**Exercise inputs**
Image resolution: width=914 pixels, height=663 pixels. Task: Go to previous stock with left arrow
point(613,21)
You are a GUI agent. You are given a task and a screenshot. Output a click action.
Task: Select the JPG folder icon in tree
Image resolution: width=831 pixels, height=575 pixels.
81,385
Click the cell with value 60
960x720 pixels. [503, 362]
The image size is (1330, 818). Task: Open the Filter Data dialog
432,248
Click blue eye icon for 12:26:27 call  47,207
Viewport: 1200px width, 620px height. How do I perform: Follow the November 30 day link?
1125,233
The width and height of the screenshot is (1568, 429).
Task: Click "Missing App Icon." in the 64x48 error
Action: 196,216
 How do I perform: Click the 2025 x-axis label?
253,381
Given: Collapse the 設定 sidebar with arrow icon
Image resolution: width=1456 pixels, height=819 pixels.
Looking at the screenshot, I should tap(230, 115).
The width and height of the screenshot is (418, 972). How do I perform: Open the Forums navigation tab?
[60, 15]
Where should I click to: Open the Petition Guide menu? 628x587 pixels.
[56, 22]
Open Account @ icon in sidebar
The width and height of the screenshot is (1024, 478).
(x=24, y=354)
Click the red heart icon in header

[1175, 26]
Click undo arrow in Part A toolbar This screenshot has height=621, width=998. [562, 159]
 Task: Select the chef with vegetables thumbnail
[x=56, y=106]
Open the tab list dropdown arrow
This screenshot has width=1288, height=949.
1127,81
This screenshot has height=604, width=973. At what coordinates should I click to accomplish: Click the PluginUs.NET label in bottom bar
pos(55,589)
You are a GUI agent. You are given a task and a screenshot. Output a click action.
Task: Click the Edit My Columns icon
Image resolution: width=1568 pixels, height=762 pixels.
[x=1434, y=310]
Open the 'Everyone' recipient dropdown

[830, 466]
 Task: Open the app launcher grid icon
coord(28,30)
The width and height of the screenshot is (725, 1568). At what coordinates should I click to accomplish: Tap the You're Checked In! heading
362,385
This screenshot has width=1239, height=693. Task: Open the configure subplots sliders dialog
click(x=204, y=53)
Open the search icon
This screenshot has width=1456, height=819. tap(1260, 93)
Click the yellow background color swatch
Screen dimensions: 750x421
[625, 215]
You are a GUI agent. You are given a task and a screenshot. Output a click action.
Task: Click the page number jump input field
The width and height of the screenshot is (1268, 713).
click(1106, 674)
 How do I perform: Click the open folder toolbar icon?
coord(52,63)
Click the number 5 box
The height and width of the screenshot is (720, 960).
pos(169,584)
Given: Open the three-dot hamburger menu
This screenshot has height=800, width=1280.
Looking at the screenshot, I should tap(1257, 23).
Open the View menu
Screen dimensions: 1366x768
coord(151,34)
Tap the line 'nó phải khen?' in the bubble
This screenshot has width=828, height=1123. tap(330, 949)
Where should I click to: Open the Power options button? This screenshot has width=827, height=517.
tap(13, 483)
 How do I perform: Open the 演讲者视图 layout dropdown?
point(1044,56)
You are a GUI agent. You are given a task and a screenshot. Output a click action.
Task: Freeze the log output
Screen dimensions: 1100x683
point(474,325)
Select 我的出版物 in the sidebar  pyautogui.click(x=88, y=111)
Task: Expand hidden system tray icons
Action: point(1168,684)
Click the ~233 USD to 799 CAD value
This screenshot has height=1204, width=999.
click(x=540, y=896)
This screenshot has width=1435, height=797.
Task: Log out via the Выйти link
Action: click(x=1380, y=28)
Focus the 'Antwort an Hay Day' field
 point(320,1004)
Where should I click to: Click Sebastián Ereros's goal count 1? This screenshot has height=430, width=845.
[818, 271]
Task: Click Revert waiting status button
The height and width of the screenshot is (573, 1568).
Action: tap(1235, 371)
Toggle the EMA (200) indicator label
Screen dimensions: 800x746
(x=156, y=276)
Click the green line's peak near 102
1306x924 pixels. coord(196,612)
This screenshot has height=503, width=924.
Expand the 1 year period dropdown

**Requirement**
All records should be returned verbatim, none left out.

**Result for this task**
Image resolution: width=914 pixels, height=663 pixels. Task: Go to previous stock with left arrow
point(613,21)
You are a GUI agent. You are given a task and a screenshot. Output a click action.
Task: Select the JPG folder icon in tree
Image resolution: width=831 pixels, height=575 pixels.
81,385
Click the cell with value 60
960x720 pixels. [503, 362]
The image size is (1330, 818). Task: Open the Filter Data dialog
432,248
Click blue eye icon for 12:26:27 call  47,207
Viewport: 1200px width, 620px height. How do I perform: Follow the November 30 day link?
1125,233
The width and height of the screenshot is (1568, 429).
Task: Click "Missing App Icon." in the 64x48 error
Action: 196,216
 How do I perform: Click the 2025 x-axis label?
253,381
Given: Collapse the 設定 sidebar with arrow icon
Image resolution: width=1456 pixels, height=819 pixels.
Looking at the screenshot, I should tap(230, 115).
The width and height of the screenshot is (418, 972). How do I perform: Open the Forums navigation tab?
[60, 15]
Where should I click to: Open the Petition Guide menu? 628x587 pixels.
[56, 22]
Open Account @ icon in sidebar
The width and height of the screenshot is (1024, 478).
(x=24, y=354)
Click the red heart icon in header

[1175, 26]
Click undo arrow in Part A toolbar This screenshot has height=621, width=998. [562, 159]
 Task: Select the chef with vegetables thumbnail
[x=56, y=106]
Open the tab list dropdown arrow
This screenshot has width=1288, height=949.
1127,81
This screenshot has height=604, width=973. At what coordinates should I click to accomplish: Click the PluginUs.NET label in bottom bar
pos(55,589)
You are a GUI agent. You are given a task and a screenshot. Output a click action.
Task: Click the Edit My Columns icon
Image resolution: width=1568 pixels, height=762 pixels.
[x=1434, y=310]
Open the 'Everyone' recipient dropdown

[830, 466]
 Task: Open the app launcher grid icon
coord(28,30)
The width and height of the screenshot is (725, 1568). At what coordinates should I click to accomplish: Tap the You're Checked In! heading
362,385
This screenshot has width=1239, height=693. Task: Open the configure subplots sliders dialog
click(x=204, y=53)
Open the search icon
This screenshot has width=1456, height=819. tap(1260, 93)
Click the yellow background color swatch
Screen dimensions: 750x421
[625, 215]
You are a GUI agent. You are given a task and a screenshot. Output a click action.
Task: Click the page number jump input field
The width and height of the screenshot is (1268, 713).
click(1106, 674)
 How do I perform: Click the open folder toolbar icon?
coord(52,63)
Click the number 5 box
The height and width of the screenshot is (720, 960).
pos(169,584)
Given: Open the three-dot hamburger menu
This screenshot has height=800, width=1280.
Looking at the screenshot, I should tap(1257, 23).
Open the View menu
Screen dimensions: 1366x768
coord(151,34)
Tap the line 'nó phải khen?' in the bubble
This screenshot has width=828, height=1123. tap(330, 949)
Where should I click to: Open the Power options button? This screenshot has width=827, height=517.
tap(13, 483)
 How do I perform: Open the 演讲者视图 layout dropdown?
point(1044,56)
You are a GUI agent. You are given a task and a screenshot. Output a click action.
Task: Freeze the log output
Screen dimensions: 1100x683
point(474,325)
Select 我的出版物 in the sidebar  pyautogui.click(x=88, y=111)
Task: Expand hidden system tray icons
Action: point(1168,684)
Click the ~233 USD to 799 CAD value
This screenshot has height=1204, width=999.
click(x=540, y=896)
This screenshot has width=1435, height=797.
Task: Log out via the Выйти link
Action: click(x=1380, y=28)
Focus the 'Antwort an Hay Day' field
 point(320,1004)
Where should I click to: Click Sebastián Ereros's goal count 1? This screenshot has height=430, width=845.
[818, 271]
Task: Click Revert waiting status button
The height and width of the screenshot is (573, 1568).
Action: tap(1235, 371)
Toggle the EMA (200) indicator label
Screen dimensions: 800x746
(x=156, y=276)
Click the green line's peak near 102
1306x924 pixels. coord(196,612)
This screenshot has height=503, width=924.
Expand the 1 year period dropdown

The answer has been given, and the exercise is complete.